* _Work item_: Your job is to copy the lines from the material that include "Selalu".

* _Records for this exercise_:

Start of Block

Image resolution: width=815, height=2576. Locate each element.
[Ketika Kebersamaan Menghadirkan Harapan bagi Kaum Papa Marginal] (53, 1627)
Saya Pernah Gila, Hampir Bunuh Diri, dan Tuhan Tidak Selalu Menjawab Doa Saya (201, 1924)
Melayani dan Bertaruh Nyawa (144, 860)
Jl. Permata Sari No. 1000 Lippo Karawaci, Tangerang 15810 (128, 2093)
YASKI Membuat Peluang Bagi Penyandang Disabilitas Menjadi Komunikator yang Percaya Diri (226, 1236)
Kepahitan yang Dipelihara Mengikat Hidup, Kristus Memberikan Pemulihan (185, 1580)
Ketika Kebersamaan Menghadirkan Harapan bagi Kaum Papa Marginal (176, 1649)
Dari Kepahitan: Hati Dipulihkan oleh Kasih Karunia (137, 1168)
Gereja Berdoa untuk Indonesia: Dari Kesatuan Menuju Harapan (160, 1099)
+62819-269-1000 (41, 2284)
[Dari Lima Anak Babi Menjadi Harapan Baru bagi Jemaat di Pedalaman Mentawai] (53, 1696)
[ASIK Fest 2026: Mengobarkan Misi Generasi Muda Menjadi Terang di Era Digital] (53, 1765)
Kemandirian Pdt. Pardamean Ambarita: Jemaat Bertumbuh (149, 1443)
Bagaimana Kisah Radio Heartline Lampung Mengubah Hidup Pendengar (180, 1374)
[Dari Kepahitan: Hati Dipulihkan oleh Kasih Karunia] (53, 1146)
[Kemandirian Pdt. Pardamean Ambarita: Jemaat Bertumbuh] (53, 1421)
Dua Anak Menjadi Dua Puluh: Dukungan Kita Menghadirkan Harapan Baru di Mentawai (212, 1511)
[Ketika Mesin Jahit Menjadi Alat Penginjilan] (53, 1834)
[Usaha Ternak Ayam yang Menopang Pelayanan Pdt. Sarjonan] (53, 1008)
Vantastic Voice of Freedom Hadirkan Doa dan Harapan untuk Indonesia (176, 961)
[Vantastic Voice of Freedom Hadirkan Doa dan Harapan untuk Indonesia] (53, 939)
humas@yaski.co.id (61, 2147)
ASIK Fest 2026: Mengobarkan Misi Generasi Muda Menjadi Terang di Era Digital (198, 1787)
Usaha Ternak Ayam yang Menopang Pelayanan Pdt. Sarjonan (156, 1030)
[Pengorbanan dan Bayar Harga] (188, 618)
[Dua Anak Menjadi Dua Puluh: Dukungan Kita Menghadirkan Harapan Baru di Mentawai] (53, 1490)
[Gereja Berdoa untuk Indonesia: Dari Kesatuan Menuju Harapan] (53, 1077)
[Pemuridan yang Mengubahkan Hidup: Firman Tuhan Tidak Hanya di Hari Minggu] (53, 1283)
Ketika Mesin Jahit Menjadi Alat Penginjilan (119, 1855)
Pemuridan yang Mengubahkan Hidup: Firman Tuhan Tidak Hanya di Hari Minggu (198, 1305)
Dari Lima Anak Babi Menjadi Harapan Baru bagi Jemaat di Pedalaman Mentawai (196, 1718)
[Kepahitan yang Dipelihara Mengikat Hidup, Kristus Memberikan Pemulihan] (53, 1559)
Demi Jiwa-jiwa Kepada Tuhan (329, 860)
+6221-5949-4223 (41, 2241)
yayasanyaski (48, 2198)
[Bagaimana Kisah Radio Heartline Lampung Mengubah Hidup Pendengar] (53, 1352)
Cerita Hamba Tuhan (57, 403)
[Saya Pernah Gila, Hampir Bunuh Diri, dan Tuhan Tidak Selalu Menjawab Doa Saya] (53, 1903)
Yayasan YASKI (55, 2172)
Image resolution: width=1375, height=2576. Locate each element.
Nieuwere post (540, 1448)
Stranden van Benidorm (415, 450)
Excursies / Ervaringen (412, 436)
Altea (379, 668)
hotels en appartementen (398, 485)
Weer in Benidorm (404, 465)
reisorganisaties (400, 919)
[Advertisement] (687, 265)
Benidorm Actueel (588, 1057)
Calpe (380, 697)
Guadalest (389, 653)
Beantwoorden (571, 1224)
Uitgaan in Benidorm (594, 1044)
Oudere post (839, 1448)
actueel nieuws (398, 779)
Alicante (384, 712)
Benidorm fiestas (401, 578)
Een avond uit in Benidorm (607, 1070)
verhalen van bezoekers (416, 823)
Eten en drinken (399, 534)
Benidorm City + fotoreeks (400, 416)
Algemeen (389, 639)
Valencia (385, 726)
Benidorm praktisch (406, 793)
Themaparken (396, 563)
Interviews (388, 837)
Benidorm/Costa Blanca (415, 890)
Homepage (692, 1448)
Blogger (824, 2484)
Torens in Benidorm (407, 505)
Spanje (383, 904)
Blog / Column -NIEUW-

End of Block

* _Expected answer_:
Saya Pernah Gila, Hampir Bunuh Diri, dan Tuhan Tidak Selalu Menjawab Doa Saya (201, 1924)
[Saya Pernah Gila, Hampir Bunuh Diri, dan Tuhan Tidak Selalu Menjawab Doa Saya] (53, 1903)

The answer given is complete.